Search code examples
pythonmachine-learningpytorchneural-network

How to train NN in batches with odd examples size?


I am a newbie in the NN field and I am doing some training with pytorch.
I decided to make a simple vanilla NN.
I used a personal dataset i had with 2377 numerical features and 6277 examples.

My first try was to make the NN predict each single example, so the pseudocode would look like

for i in range(...):
    X = ... # features
    y = ... # outcome
    y_pred = model(X[i])
    loss = criterion(y_pred, y)

    y_pred.size # [1,1]
    y.size # [1,1]

This took about 10 seconds per epoch and i decided to improve it using mini batches.

So i define the batch size at the beginning and the NN in Pytorch is defined like this

batch_size = 30
n_inputs = X.size[1] #2377

## 2 hidden layers
model = nn.Sequential(
    nn.Linear(n_inputs, 1024),
    nn.ReLU(),
    nn.Linear(1024, 512),
    nn.ReLU(),
    nn.Linear(512, 356),
    nn.ReLU(),
    nn.Linear(356, batch_size),
    nn.ReLU(),
)

And then I do the training in batches

for epoch in range(5):
    totalloss = 0  
    permutation = torch.randperm(X.size()[0])
    for i in range(0, X.size()[0], batch_size):
        optimizer.zero_grad()
        indices = permutation[i:i+batch_size]
        batch_x, batch_y = x[indices], y[indices]

        ypred = model(batch_x)
        loss = criterion(ypred, batch_y) 
        totalloss += loss.item()
        
        ## update the weights
        loss.backward()
        optimizer.step()

Now the problem is that my NN always outputs 100 values but the last batch size can vary.
In fact, if i choose 100 as batch size the last batch will be made of 77 examples (6277%100).

I am sure there is a way around this problem, and that there is a mistake in my structure, but i cannot see it.

Can you help me generalize the training in batch to work with any number of examples and batch size?


Solution

  • I don't know why the other answer was accepted, as there is a fundamental misunderstanding in the way you constructed the model in the question! And the other answer does not take this into account.
    When you define a model and its input and output sizes, you still only consider one sample. You don't use batch_size for scaling the output. When you then give a batch of input data into the model, PyTorch handles the batch internally and the model gets evaulated on each sample in parallel.

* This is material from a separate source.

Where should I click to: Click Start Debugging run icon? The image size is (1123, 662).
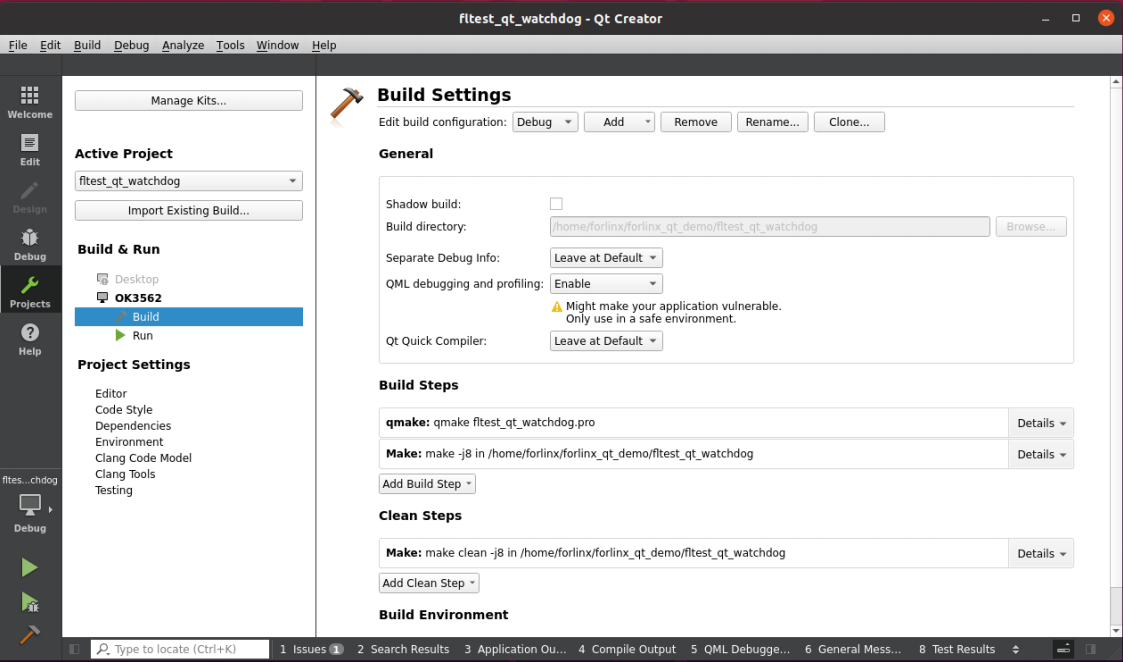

    You can look at an official PyTorch tutorial, where they built a model for data on the Fashion MNIST dataset. Each image in this dataset is (28x28x1) pixels (greyscale), and there are 10 different classes to predict. Notice the first and last layer:

    nn.Linear(28*28, 512)
    ....
    nn.Linear(512, 10)

    where the input is the image pixels 28*28 and the output is 10 numbers for 10 classes. You can then use SoftMax or categorical_crossentropy for prediction. There is no information on batch sizes in the model itself, as the model doesn't need that.

    Most of the time it is no problem to have the last batch a bit smaller than the others. If your batch size is 32, but the last batch is only 15 samples, the model will just get 15 samples and labels, do the prediction and compare the 15 results to the 15 labels for the last batch.
    If for some reason you need all batches to be exactly the same size (e.g. for a stateful LSTM), then you can use DataLoader with drop_last=True. But most of the time, it is not needed and you just hide data from the model if you use it.

    Using the DataLoader is still a good idea, because they can efficiently handle loading your data on CPU, while the model will train on GPU.